**** Dataset excerpts ****
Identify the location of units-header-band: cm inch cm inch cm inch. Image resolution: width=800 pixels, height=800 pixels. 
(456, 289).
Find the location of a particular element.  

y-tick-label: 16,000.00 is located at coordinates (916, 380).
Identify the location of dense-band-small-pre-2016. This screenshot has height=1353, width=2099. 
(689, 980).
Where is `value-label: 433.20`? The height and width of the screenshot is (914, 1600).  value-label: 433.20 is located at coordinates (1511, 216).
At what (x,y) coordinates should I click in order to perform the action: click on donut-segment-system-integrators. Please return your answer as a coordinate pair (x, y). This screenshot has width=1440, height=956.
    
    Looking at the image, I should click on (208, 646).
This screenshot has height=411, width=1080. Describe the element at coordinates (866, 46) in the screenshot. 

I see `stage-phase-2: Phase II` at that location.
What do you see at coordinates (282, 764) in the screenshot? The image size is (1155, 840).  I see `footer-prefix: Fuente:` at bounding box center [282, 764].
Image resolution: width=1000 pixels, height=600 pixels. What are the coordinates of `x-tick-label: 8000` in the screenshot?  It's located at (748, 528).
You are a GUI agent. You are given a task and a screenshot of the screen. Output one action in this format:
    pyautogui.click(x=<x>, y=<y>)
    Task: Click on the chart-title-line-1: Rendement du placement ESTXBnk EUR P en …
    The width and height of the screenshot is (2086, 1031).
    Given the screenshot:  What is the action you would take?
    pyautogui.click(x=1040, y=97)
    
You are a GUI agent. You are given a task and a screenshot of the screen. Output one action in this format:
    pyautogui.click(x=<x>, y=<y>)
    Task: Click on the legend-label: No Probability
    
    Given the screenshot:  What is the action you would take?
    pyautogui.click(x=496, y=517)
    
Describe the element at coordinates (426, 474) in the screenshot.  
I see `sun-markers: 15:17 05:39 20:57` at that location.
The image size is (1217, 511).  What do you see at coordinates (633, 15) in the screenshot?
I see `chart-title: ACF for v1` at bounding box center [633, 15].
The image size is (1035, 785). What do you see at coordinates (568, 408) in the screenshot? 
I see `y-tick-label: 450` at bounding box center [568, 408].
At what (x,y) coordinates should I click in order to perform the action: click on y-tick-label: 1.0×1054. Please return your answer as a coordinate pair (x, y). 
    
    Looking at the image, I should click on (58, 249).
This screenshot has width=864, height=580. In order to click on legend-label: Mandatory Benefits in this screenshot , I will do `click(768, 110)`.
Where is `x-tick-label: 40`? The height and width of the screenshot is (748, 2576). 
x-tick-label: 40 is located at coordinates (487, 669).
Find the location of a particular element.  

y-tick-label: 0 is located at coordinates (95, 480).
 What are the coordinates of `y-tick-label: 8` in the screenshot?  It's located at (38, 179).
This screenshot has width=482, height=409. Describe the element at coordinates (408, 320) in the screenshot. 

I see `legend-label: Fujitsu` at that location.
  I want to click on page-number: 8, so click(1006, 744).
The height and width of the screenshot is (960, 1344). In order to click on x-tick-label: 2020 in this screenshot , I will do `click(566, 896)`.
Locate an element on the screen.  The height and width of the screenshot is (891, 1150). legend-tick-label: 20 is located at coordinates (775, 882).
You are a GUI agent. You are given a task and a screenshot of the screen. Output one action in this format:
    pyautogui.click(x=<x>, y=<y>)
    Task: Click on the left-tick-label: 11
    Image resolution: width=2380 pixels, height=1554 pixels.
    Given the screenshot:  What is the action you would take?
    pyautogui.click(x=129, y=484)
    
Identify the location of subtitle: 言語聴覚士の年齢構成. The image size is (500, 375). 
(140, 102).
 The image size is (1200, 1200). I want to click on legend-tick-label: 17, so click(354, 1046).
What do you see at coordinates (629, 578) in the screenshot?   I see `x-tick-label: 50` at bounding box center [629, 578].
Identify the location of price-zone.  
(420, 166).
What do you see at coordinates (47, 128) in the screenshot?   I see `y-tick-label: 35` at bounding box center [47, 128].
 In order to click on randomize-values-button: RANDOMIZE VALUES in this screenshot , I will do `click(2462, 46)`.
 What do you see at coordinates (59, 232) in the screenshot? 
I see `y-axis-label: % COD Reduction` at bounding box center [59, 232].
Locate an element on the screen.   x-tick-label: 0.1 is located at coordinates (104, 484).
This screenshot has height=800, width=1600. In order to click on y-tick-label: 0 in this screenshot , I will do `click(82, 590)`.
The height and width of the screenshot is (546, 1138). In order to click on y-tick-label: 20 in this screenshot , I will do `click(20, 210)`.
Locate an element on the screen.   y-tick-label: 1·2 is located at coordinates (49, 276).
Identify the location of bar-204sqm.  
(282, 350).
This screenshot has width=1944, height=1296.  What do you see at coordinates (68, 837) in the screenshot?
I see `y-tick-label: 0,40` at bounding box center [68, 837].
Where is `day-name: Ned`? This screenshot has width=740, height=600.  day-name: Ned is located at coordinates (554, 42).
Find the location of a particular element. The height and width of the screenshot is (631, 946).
****
> **Your task**
Count the lines in the records above that contain the string "should", treating uppercase and lowercase as different. Reply with the number alone.

> **Output for this task**
4